[Dataset excerpts]
+++

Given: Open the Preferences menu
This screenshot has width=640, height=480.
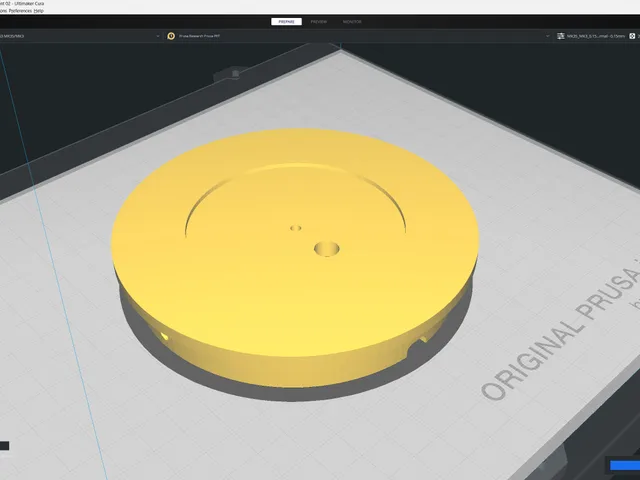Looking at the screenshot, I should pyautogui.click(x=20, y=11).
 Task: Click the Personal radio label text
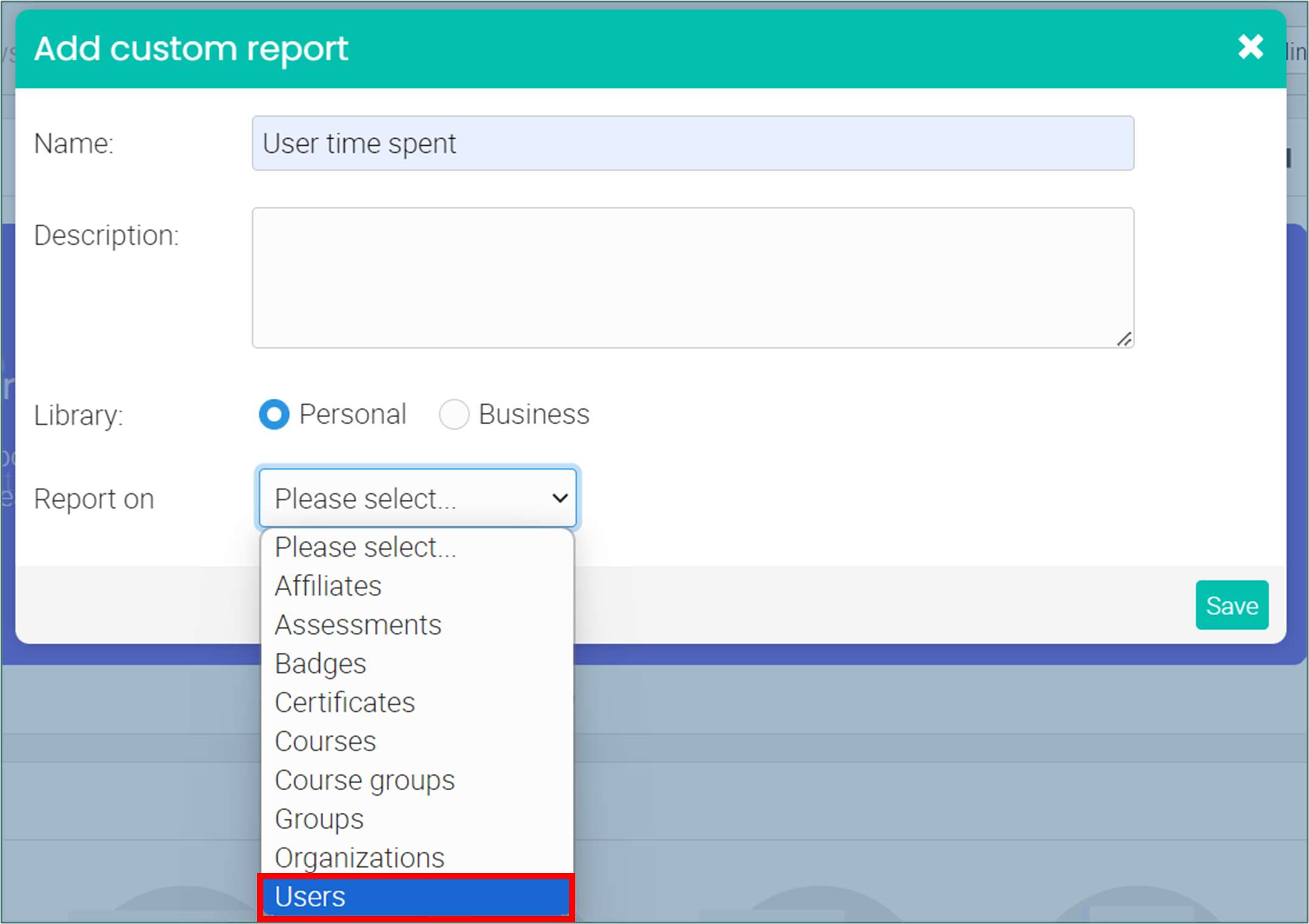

+++

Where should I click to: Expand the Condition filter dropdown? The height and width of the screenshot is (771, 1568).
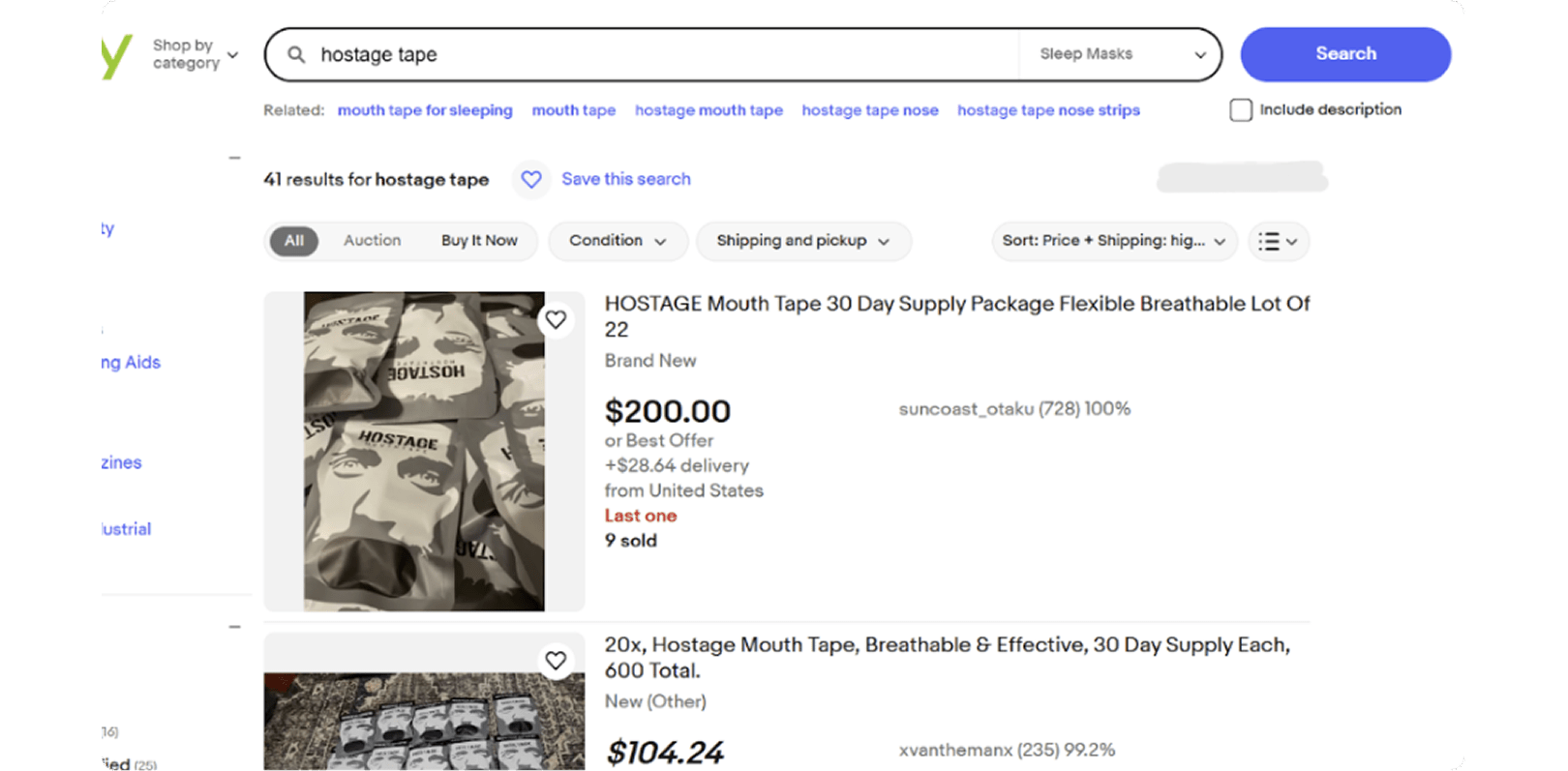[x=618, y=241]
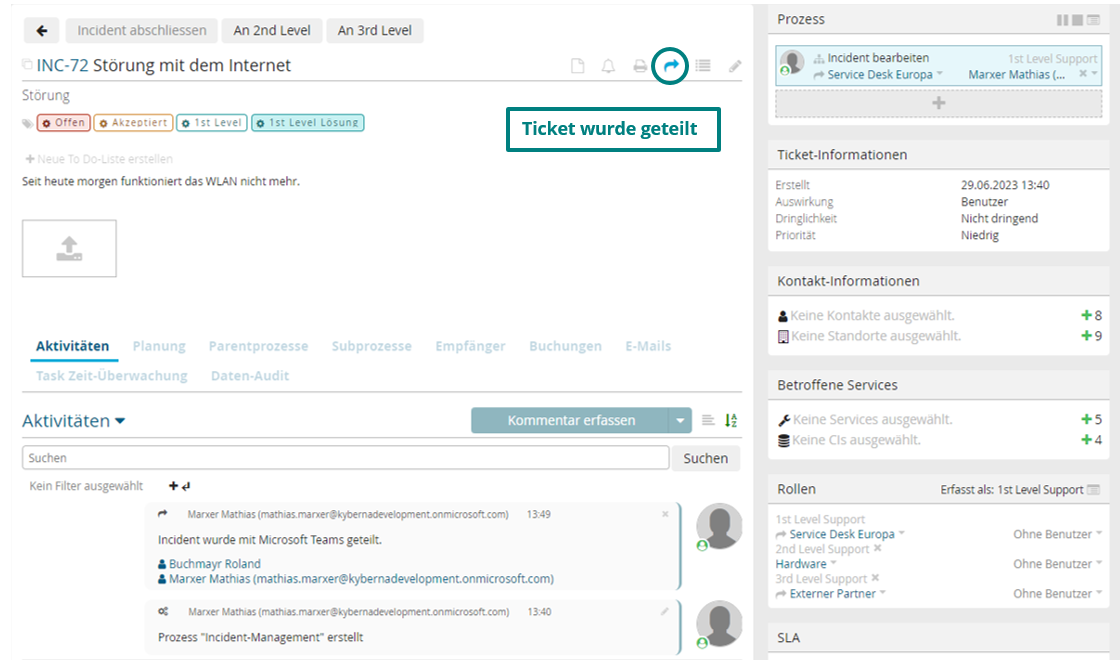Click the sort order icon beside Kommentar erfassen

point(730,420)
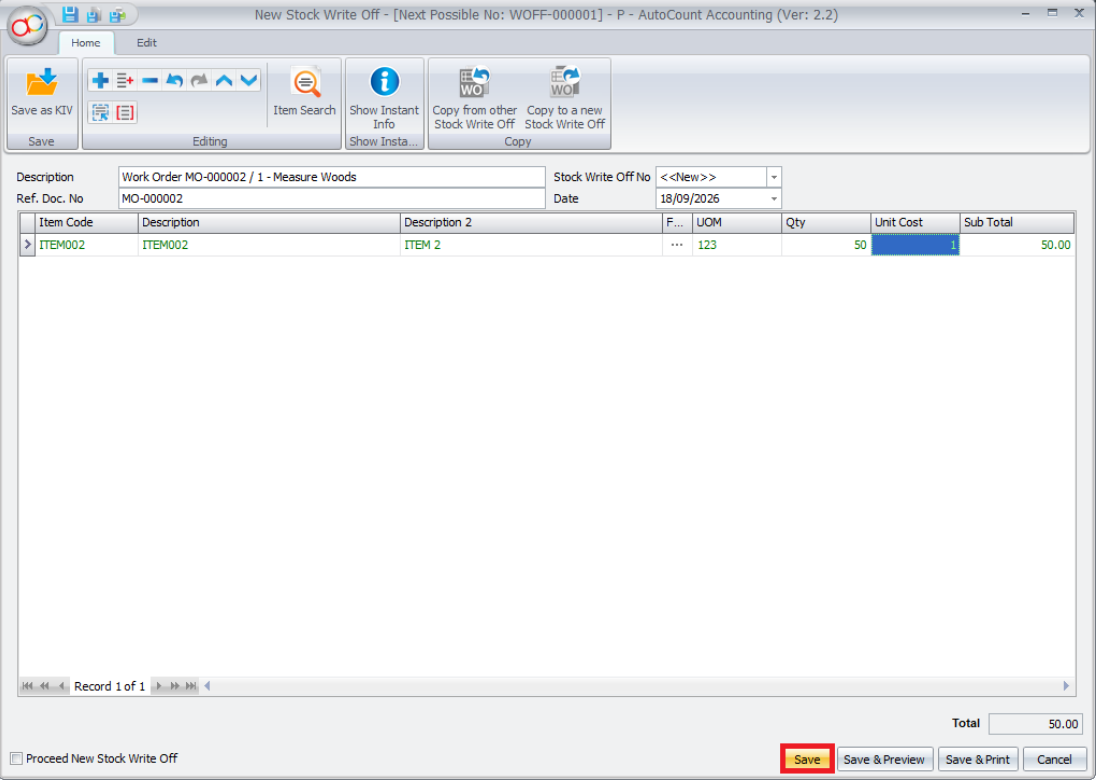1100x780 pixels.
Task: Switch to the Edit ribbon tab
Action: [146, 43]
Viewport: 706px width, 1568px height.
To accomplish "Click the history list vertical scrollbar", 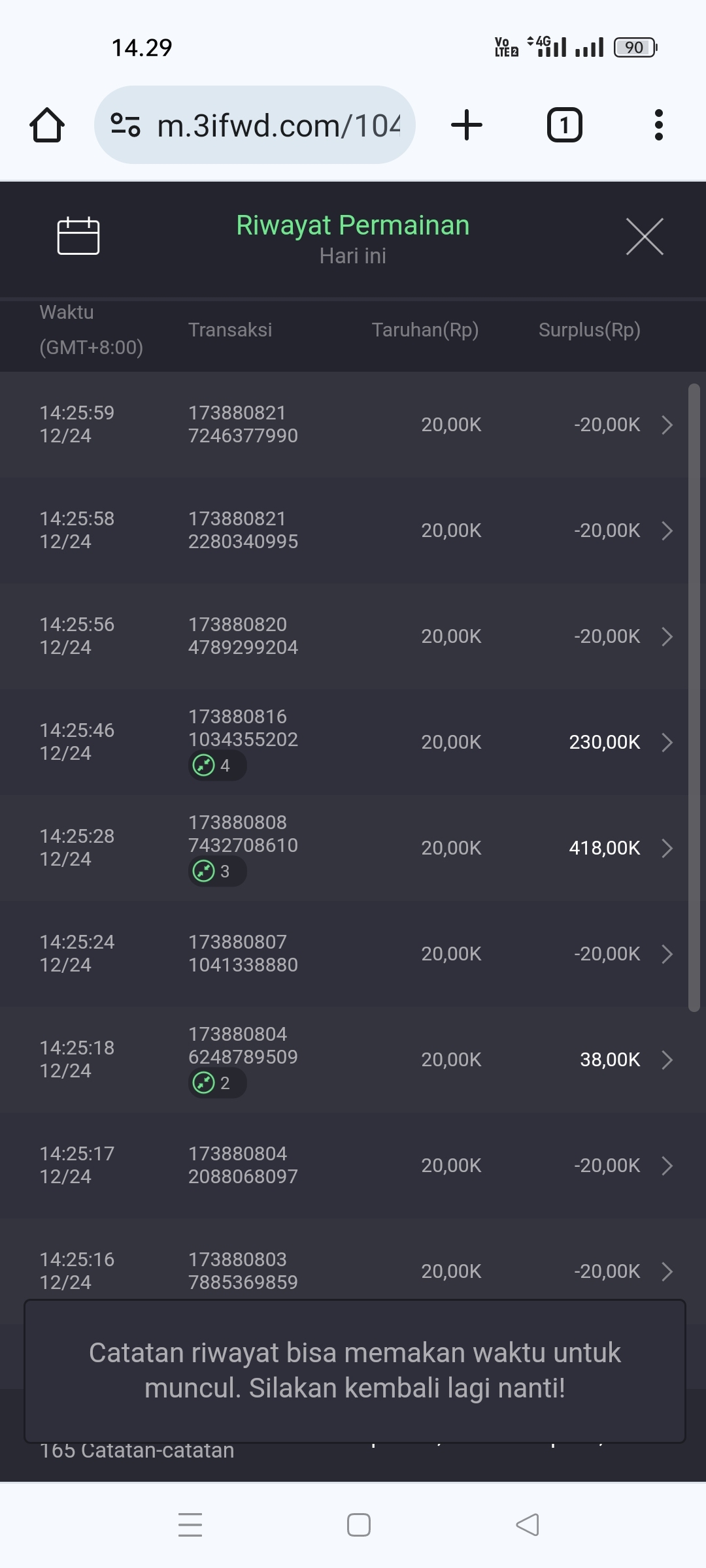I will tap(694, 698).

+++

[Goal]
Express the lines above, from the line containing "Given: Open the Preferences menu" up to and including the line containing "Task: Click the Personal radio label text", as a JSON list of strings with one string per line and blank lines omitted. Leave the pictures out of the answer.

[Response to this exercise]
[
  "Given: Open the Preferences menu",
  "This screenshot has width=640, height=480.",
  "Looking at the screenshot, I should pyautogui.click(x=20, y=11).",
  " Task: Click the Personal radio label text"
]